¿Por qué un anciano deja de caminar?

¿Por qué un anciano deja de caminar?

Muchas veces nos encontramos con que ciertas personas mayores dejan de andar. Por desgracia, esto supone una gran fuente de estrés en toda la familia. Tanto para el anciano que deja de caminar, como para los familiares que le invitan a hacerlo.
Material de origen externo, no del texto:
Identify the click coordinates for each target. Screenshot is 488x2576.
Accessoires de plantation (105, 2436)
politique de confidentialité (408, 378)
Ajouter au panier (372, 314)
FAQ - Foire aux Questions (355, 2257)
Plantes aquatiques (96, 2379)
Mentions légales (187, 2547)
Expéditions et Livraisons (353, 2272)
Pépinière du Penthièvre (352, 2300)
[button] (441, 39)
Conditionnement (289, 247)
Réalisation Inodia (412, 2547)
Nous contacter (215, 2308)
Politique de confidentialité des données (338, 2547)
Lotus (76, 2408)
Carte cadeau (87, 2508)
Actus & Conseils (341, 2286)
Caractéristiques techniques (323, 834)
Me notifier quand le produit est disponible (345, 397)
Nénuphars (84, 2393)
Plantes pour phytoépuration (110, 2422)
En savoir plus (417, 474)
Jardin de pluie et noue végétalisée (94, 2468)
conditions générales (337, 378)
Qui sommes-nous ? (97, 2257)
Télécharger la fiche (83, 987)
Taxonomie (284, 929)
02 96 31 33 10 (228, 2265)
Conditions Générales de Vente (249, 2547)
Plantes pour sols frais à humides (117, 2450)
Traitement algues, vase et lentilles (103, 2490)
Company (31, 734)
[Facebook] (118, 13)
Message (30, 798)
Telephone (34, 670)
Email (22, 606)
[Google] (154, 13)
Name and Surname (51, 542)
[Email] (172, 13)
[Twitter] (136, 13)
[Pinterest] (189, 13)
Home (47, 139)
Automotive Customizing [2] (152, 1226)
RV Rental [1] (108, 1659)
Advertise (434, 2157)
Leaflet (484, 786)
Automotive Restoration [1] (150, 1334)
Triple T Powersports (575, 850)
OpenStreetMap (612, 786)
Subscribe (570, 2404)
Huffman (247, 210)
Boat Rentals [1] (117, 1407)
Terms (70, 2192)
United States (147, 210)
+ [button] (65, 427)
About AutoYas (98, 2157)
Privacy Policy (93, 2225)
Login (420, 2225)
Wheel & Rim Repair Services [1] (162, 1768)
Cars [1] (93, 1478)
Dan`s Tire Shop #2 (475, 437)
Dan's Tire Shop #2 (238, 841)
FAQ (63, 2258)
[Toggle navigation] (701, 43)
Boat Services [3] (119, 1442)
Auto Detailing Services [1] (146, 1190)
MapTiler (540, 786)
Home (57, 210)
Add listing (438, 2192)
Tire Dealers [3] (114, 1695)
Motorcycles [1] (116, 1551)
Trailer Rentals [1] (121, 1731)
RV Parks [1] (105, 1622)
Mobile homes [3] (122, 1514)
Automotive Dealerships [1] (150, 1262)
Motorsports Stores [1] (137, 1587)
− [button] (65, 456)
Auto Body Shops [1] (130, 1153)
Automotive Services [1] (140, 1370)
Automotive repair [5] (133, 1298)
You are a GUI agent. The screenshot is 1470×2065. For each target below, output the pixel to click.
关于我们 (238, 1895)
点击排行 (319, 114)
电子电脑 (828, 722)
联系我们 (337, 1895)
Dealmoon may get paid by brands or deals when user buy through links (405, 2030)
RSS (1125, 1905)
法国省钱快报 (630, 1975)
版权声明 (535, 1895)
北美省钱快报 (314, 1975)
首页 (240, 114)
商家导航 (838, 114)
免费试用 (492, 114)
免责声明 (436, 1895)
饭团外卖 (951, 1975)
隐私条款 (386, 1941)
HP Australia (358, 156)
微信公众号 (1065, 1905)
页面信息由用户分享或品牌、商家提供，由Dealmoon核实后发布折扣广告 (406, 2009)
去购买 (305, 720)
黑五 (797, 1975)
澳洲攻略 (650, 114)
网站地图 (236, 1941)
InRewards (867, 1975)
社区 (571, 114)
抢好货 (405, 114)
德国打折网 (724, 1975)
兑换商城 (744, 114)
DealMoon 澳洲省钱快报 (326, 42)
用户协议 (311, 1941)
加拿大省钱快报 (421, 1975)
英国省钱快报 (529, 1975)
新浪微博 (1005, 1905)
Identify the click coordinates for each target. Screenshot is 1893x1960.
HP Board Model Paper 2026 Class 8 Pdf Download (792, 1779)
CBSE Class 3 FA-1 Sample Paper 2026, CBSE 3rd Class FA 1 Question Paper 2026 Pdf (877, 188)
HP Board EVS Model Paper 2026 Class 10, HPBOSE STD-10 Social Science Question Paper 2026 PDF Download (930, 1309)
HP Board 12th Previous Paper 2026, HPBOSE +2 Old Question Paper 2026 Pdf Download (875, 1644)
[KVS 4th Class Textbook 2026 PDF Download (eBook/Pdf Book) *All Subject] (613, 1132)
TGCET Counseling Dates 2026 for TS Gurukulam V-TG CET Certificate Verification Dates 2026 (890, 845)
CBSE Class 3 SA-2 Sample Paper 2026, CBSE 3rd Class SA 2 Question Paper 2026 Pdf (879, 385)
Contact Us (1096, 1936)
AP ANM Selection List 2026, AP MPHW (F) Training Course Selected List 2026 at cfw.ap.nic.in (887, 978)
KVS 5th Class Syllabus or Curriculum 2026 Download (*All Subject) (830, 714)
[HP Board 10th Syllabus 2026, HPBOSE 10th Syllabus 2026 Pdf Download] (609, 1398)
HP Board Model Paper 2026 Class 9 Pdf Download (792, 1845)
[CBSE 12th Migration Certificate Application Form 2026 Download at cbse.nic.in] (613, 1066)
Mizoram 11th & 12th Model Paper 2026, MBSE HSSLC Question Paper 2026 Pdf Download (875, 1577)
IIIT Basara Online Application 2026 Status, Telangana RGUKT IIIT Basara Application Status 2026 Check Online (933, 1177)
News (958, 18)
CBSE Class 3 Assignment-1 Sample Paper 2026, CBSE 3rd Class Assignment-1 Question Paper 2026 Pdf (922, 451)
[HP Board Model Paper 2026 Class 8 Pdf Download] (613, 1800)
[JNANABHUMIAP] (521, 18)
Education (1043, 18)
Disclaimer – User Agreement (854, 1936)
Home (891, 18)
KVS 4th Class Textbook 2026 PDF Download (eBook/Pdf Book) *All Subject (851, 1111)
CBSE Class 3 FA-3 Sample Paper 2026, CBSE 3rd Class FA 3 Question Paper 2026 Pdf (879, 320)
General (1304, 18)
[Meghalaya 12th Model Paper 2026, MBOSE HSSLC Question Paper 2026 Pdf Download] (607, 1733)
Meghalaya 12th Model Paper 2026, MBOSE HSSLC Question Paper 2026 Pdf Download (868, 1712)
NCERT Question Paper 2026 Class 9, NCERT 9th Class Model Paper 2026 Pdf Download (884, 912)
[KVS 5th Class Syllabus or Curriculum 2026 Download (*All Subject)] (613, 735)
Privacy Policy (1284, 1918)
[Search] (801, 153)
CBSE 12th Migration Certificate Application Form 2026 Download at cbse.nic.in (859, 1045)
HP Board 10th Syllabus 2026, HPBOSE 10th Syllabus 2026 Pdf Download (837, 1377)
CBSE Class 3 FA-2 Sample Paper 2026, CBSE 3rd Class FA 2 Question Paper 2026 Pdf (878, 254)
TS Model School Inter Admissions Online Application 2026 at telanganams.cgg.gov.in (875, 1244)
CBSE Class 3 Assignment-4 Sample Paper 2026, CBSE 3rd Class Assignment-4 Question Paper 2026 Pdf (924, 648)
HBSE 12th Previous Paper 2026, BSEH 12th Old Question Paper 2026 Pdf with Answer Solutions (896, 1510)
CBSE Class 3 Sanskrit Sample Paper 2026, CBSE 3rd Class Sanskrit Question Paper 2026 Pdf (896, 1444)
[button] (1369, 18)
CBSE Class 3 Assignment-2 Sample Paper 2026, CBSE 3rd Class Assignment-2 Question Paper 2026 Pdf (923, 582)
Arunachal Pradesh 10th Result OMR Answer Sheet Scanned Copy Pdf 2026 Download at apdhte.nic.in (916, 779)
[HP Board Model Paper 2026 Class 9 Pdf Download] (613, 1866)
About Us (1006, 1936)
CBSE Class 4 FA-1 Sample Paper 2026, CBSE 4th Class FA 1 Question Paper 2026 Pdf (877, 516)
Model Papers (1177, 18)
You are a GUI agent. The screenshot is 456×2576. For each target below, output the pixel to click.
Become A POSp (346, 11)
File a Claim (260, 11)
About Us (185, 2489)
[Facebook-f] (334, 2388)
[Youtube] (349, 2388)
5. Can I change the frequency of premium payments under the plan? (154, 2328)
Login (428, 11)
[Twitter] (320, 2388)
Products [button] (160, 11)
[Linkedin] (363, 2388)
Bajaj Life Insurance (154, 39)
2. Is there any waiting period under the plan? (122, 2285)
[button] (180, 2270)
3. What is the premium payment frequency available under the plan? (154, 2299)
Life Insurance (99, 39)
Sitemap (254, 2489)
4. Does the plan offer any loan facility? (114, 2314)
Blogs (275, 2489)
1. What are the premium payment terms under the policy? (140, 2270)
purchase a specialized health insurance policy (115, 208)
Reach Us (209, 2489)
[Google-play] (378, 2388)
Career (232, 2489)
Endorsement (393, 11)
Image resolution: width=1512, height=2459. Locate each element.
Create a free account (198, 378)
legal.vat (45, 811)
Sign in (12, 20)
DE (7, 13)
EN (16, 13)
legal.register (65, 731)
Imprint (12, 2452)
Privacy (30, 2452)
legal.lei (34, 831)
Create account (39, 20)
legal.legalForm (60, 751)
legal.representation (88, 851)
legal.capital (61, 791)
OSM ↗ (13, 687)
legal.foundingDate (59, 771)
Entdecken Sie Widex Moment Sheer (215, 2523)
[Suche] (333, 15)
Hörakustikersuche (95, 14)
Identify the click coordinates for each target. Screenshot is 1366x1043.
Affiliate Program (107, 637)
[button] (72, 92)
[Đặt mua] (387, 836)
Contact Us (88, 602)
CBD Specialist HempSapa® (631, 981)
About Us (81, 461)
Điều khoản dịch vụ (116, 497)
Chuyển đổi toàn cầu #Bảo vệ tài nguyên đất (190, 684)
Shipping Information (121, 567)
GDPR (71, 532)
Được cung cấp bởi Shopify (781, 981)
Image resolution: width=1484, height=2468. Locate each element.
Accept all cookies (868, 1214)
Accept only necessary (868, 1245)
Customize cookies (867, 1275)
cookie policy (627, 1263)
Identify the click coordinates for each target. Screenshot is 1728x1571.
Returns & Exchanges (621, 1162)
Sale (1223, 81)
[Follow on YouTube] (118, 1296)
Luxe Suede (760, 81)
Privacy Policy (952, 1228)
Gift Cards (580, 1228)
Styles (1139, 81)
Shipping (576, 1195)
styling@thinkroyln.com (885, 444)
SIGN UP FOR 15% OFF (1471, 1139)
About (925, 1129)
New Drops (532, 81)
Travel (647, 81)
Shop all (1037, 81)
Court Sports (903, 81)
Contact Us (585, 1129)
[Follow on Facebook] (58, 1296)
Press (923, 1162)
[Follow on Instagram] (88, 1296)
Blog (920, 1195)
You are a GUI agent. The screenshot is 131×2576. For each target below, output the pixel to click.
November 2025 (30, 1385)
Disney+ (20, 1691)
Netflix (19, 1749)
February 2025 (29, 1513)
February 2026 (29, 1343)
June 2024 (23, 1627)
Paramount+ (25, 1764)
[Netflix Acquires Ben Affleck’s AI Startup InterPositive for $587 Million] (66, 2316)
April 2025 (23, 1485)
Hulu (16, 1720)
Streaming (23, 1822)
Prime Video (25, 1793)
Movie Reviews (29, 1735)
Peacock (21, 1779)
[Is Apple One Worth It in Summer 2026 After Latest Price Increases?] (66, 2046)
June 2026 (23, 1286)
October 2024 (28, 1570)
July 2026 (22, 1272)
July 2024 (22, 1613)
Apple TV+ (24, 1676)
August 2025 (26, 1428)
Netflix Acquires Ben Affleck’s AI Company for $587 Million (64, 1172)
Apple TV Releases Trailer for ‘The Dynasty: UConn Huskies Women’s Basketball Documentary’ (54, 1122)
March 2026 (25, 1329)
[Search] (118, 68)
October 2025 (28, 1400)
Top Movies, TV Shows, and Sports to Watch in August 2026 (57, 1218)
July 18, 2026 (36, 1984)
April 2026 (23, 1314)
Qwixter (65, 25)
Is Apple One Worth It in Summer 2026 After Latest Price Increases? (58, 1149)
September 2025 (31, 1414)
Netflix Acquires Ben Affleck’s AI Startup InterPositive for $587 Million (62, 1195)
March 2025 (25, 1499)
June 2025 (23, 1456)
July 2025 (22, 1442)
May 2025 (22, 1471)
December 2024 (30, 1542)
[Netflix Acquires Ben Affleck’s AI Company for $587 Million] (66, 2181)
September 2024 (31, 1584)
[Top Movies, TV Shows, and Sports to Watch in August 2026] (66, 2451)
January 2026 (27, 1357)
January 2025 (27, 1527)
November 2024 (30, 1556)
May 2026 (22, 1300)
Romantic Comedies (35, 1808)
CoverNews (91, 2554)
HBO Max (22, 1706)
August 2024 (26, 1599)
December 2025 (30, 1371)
Actualmente, fomentar la actividad física es la mejor manera que tenemos para mantener (o recuperar) la fuerza y el equilibrio, y prevenir así caídas y mantener la independencia. ¿Qué podemos hacer para ayudar a un familiar a caminar?

Podemos encontrarnos con personas totalmente válidas que se pronto caen en inmovilidad, como personas que sufren un deterioro progresivo de su capacidad de moverse.

Inmovilidad o Ancianos que dejan de caminar

Los ancianos que dejan de caminar, o la inmovilidad, es un síndrome que deteriora enormemente la calidad de vida de las personas mayores. Por desgracia, es bastante frecuente. Se estima que un 20% de los ancianos dejan de caminar en países en vías de desarrollo.

La inmovilidad puede deberse a numerosas causas, muchas de ellas tratables. Además, no siempre sigue un mismo patrón. Podemos encontrarnos con personas totalmente válidas que se pronto caen en inmovilidad, como personas mayores que sufren un deterioro progresivo de su capacidad de caminar.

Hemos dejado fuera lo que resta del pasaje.